Meta di sentita devozione
Fede sincera mosse l’imperatrice
Claudia, consorte di Leopoldo I d’Austria, nel 1677, riconoscente per una
grazia ricevuta, a far dono di un monile preziosissimo: “la gargantiglia d’oro
smaltata e composta di 18 rose, di cinque diamanti per cadauna, e di 17 lacci
con un diamante per ciascuno, che fanno in tutto diamanti 107”, del valore di
2.500 talleri, come si precisa nei documenti. E’ “la pettorina” di cui parlano
frequentemente le annotazioni d’archivio, con la quale veniva ornata nelle
solennità la statua della Madonna, oggetto purtroppo finito tra il bottino
della rapace Repubblica Cisalpina nel 1798 assieme a molti arredi preziosi e al
frontespizio e alle lamine d’argento - ben 7 pesi e 4 libbre – come ci
informano le relazione dell’epoca - che coprivano l’altare dell’Apparizione.
Le visite di importanti
personalità proseguirono negli anni: visite di cortesia, di devozione, di
opportunità o forse semplicemente motivate da interesse culturale.

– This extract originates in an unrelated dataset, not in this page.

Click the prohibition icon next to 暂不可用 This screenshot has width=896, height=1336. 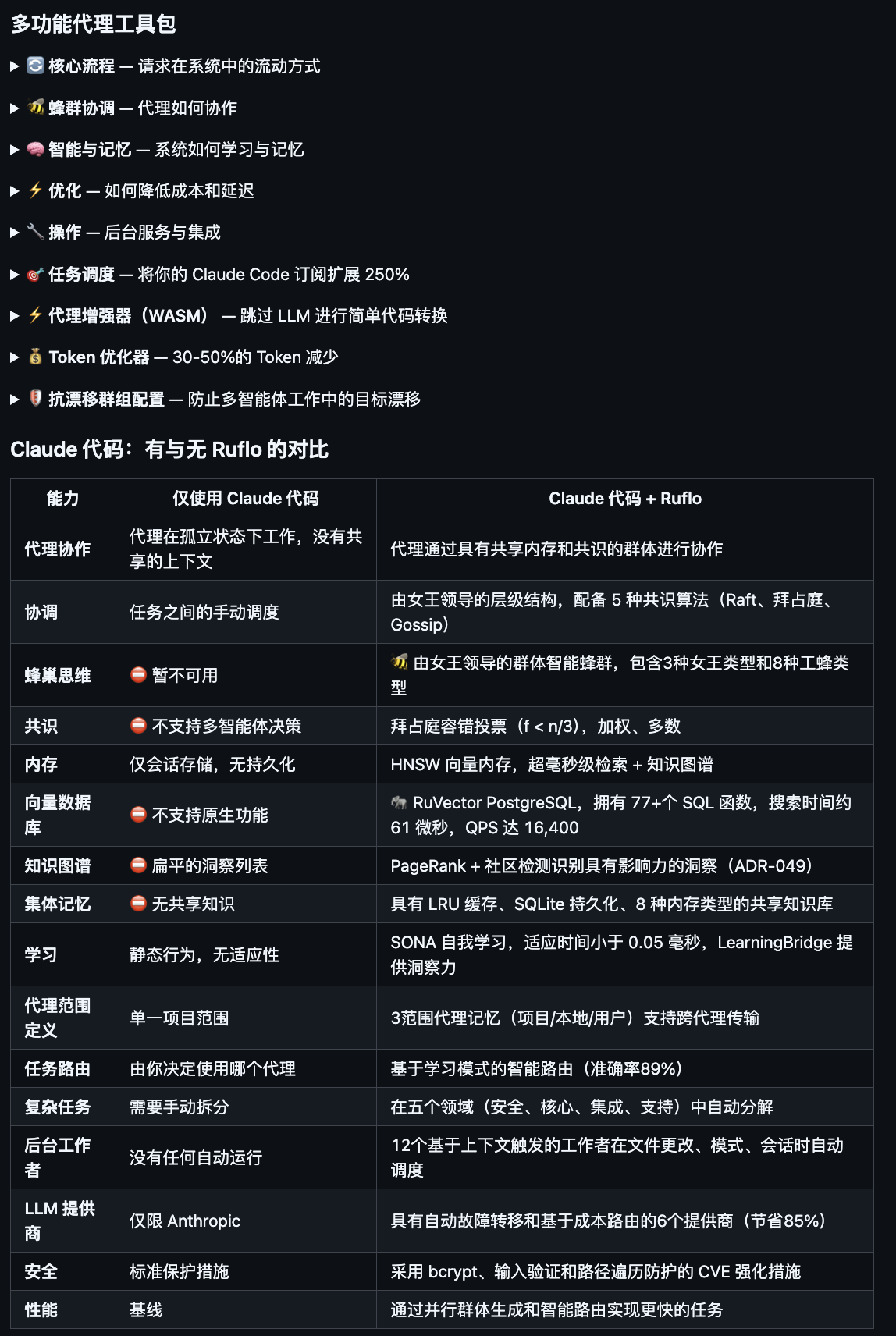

Il viceré del Lombardo - Veneto,
l’arciduca Ranieri sostò nel Santuario nel 1816 e nel 1835, seguito dal
principe Metternich, il noto cancelliere della corte di Vienna e dalle maestà imperiali
Ferdinando I e la consorte Carolina nel 1838, che, scesi dalla nuova strada
dello Stelvio, si recavano a Milano per l’incoronazione. Nel 1860, salutati
dallo sparo dei mortaretti - il cui costo viene diligentemente annotato nei
registri d’archivio - furono accolti Amedeo, Ottone ed Umberto di Savoia, figli
di Vittorio Emanuele II, futuro re d’Italia.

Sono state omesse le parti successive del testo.